[Data extracted from a collection]
┌──

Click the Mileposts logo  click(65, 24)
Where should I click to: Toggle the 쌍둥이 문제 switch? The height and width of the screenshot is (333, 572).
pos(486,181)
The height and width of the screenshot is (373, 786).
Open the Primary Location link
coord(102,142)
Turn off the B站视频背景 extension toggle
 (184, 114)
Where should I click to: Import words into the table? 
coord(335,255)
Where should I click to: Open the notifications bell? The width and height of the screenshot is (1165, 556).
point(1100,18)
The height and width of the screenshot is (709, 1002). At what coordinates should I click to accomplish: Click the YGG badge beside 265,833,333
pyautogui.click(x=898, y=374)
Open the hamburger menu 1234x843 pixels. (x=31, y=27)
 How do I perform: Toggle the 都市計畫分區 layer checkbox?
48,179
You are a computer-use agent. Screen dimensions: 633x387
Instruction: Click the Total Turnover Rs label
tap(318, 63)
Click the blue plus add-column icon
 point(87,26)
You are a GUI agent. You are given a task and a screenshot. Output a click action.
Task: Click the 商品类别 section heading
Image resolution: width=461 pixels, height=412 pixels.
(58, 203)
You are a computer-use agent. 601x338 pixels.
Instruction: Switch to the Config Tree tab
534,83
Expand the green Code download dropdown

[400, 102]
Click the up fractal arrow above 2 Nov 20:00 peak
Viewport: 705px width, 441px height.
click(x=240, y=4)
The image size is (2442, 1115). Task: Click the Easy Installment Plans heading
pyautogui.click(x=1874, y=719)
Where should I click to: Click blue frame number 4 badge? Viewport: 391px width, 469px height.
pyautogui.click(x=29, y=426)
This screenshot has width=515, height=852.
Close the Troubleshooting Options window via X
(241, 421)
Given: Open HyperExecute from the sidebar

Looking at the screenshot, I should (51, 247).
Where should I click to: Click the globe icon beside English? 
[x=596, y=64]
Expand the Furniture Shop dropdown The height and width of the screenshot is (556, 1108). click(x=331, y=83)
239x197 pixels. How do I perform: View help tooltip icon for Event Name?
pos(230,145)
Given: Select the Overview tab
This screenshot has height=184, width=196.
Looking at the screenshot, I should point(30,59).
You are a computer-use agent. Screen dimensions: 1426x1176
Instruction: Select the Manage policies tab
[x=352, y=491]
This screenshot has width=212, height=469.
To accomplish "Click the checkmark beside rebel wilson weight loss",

└──

**EXERCISE PROMPT**
Above are the entries; repeat their lines exactly, from the first through the one that contains "You are a GUI".

**COMPLETED TASK**
Click the Mileposts logo  click(65, 24)
Where should I click to: Toggle the 쌍둥이 문제 switch? The height and width of the screenshot is (333, 572).
pos(486,181)
The height and width of the screenshot is (373, 786).
Open the Primary Location link
coord(102,142)
Turn off the B站视频背景 extension toggle
 (184, 114)
Where should I click to: Import words into the table? 
coord(335,255)
Where should I click to: Open the notifications bell? The width and height of the screenshot is (1165, 556).
point(1100,18)
The height and width of the screenshot is (709, 1002). At what coordinates should I click to accomplish: Click the YGG badge beside 265,833,333
pyautogui.click(x=898, y=374)
Open the hamburger menu 1234x843 pixels. (x=31, y=27)
 How do I perform: Toggle the 都市計畫分區 layer checkbox?
48,179
You are a computer-use agent. Screen dimensions: 633x387
Instruction: Click the Total Turnover Rs label
tap(318, 63)
Click the blue plus add-column icon
 point(87,26)
You are a GUI agent. You are given a task and a screenshot. Output a click action.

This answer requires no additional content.